TEXT SEGMENT section start

The sardine run of Southern Africa occurs from May through to July. Billions of sardines (Sardinops sagax) spawn in the cool waters of the Agulhas Bank and move northward along the east coast of South Africa. Their numbers of sardine create a feeding frenzy along the coastline. The run, containing millions of individual sardines, occurs annually between May and August when a coastal current of cold water heads north from the Agulhas Bank up to Mozambique.
In terms of biomass, researchers estimate the sardine run could rival East Africa’s great wildebeest migration. However, little is known of the phenomenon. It is believed that the water temperature has to drop below 21 °C in order for the migration to take place. The sardine shoals are often more than 7 km long, 1.5 km wide and 30 meters deep. These shoals are clearly visible from spotter planes or from the surface.

TEXT SEGMENT section end

■ **EXERCISE SET**:
1. In the text on the sardine run, below what water temperature is the migration believed to require?
2. Extend the text on the sardine run beyond its final sentence.
The entries that follow come from a separate source, unrelated to the text on the sardine run.

SUPPLIED MATERIAL section start

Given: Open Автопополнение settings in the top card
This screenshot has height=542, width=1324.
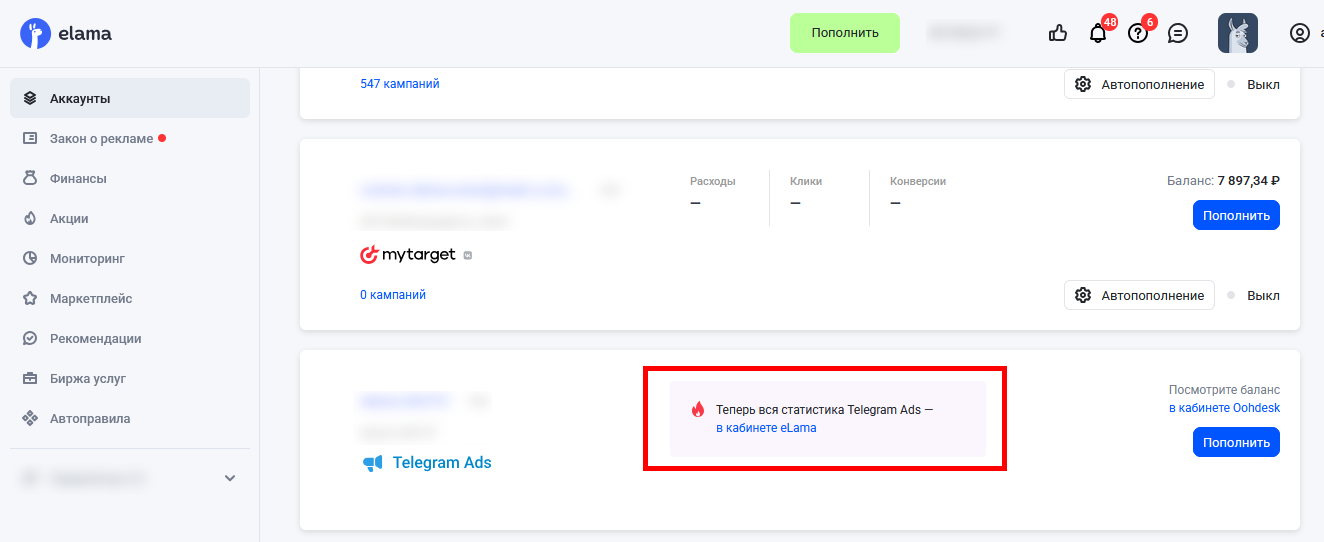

SUPPLIED MATERIAL section end
SUPPLIED MATERIAL section start

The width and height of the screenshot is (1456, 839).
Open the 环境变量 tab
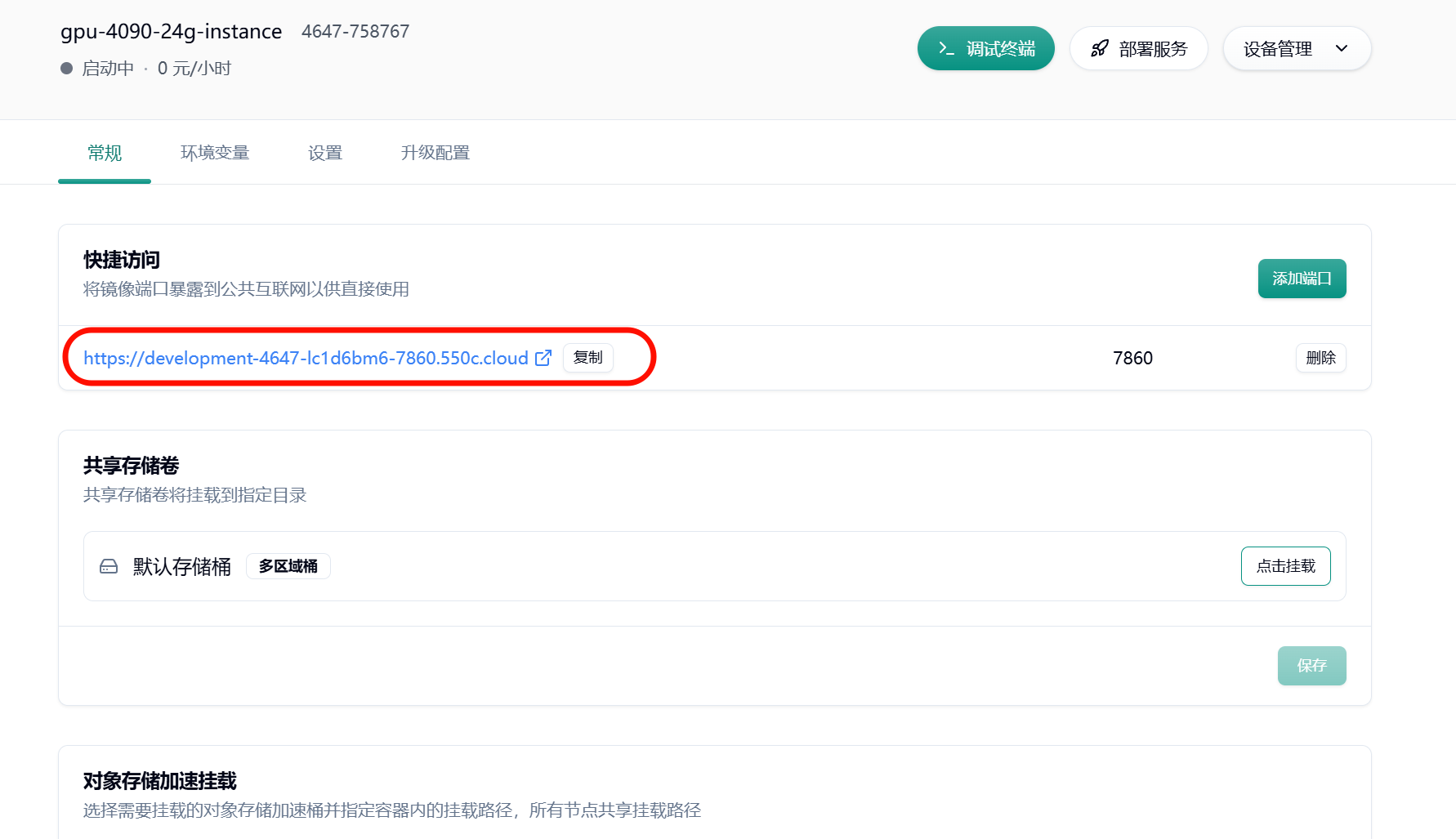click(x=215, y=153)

SUPPLIED MATERIAL section end
SUPPLIED MATERIAL section start

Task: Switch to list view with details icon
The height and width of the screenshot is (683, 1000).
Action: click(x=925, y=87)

SUPPLIED MATERIAL section end

■ **RESULTS IN ORDER**:
1. Below 21 °C.

2.
Drawn to this mass migration is a diverse array of marine predators. These include the Common dolphin (Delphinus capensis), Cape gannet (Morus capensis), Cape fur seals (Arctocephalus pusillus pusillus), Blacktip shark (Carcharhinus limbatus), Dusky shark (Carcharhinus obscurus) and Bryde’s whale (Balaenoptera brydei) amongst others. In addition, Humpback whales (Megaptera novaeangliae) are continuously encountered on the sardine run. Whilst not attracted to the sardines per se, these leviathans pass through the sardine run on their northern migration from Antarctica to Mozambique’s summer breeding grounds.
The sardine run is still poorly understood from an ecological point of view! Various research hypotheses, sometimes contradictory, that try to explain why and how the run occurs.
A recent interpretation of the causes of the Sardine Run is that it is most likely a seasonal reproductive migration of a genetically distinct sub population of sardine that moves along the coast from the eastern Agulhas Bank, along South Africa’s wild coast to the coast of KwaZulu-Natal. The migration is restricted to the inshore waters by the preference of sardine in the cooler current. Sardines avoid the strong and warm offshore Agulhas Current, which flows in the opposite direction to the migration. A band of cooler coastal water and the occurrence of Natal Pulses and break-away eddies make it possible for sardine shoals to overcome their habitat constraints and migrate northwards. The importance of these enabling factors is greatest where the continental shelf is narrowest.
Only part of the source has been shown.